WORKING DATA:
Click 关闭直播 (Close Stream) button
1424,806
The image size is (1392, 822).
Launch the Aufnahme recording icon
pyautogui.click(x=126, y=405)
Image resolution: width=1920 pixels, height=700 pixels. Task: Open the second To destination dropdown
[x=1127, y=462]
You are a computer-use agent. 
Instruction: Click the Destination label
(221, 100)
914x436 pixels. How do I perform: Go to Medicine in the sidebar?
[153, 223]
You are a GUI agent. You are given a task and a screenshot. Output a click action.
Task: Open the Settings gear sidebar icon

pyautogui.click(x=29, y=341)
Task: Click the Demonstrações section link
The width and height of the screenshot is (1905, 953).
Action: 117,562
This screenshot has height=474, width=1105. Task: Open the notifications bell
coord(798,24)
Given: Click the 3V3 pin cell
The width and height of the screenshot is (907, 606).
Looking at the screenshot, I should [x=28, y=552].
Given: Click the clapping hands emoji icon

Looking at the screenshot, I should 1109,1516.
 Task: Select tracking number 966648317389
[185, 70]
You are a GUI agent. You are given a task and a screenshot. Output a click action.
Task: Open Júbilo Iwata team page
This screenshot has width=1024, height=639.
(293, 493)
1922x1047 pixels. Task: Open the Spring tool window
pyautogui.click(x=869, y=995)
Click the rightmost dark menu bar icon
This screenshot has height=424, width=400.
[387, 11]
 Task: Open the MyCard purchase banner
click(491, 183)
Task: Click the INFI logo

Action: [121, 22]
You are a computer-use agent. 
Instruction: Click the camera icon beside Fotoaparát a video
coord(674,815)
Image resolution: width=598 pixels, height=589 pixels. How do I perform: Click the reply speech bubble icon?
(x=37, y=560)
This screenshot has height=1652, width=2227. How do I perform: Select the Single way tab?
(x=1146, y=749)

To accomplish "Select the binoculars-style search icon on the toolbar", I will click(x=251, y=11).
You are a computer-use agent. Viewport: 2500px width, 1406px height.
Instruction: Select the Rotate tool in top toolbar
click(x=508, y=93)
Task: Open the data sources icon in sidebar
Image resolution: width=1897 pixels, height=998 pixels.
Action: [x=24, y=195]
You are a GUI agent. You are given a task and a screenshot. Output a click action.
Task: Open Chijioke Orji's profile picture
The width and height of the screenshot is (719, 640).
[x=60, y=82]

EXERCISE PROMPT:
Rewrite the lines from the line with "The image size is (1392, 822)." to the line with "Action: [121, 22]", swapping "Open" for "Select" and leaving everything else as it is. Give back only those lines.

SOLUTION:
The image size is (1392, 822).
Launch the Aufnahme recording icon
pyautogui.click(x=126, y=405)
Image resolution: width=1920 pixels, height=700 pixels. Task: Select the second To destination dropdown
[x=1127, y=462]
You are a computer-use agent. 
Instruction: Click the Destination label
(221, 100)
914x436 pixels. How do I perform: Go to Medicine in the sidebar?
[153, 223]
You are a GUI agent. You are given a task and a screenshot. Output a click action.
Task: Select the Settings gear sidebar icon

pyautogui.click(x=29, y=341)
Task: Click the Demonstrações section link
The width and height of the screenshot is (1905, 953).
Action: 117,562
This screenshot has height=474, width=1105. Task: Select the notifications bell
coord(798,24)
Given: Click the 3V3 pin cell
The width and height of the screenshot is (907, 606).
Looking at the screenshot, I should [x=28, y=552].
Given: Click the clapping hands emoji icon

Looking at the screenshot, I should 1109,1516.
 Task: Select tracking number 966648317389
[185, 70]
You are a GUI agent. You are given a task and a screenshot. Output a click action.
Task: Select Júbilo Iwata team page
This screenshot has width=1024, height=639.
(293, 493)
1922x1047 pixels. Task: Select the Spring tool window
pyautogui.click(x=869, y=995)
Click the rightmost dark menu bar icon
This screenshot has height=424, width=400.
[387, 11]
 Task: Select the MyCard purchase banner
click(491, 183)
Task: Click the INFI logo

Action: [121, 22]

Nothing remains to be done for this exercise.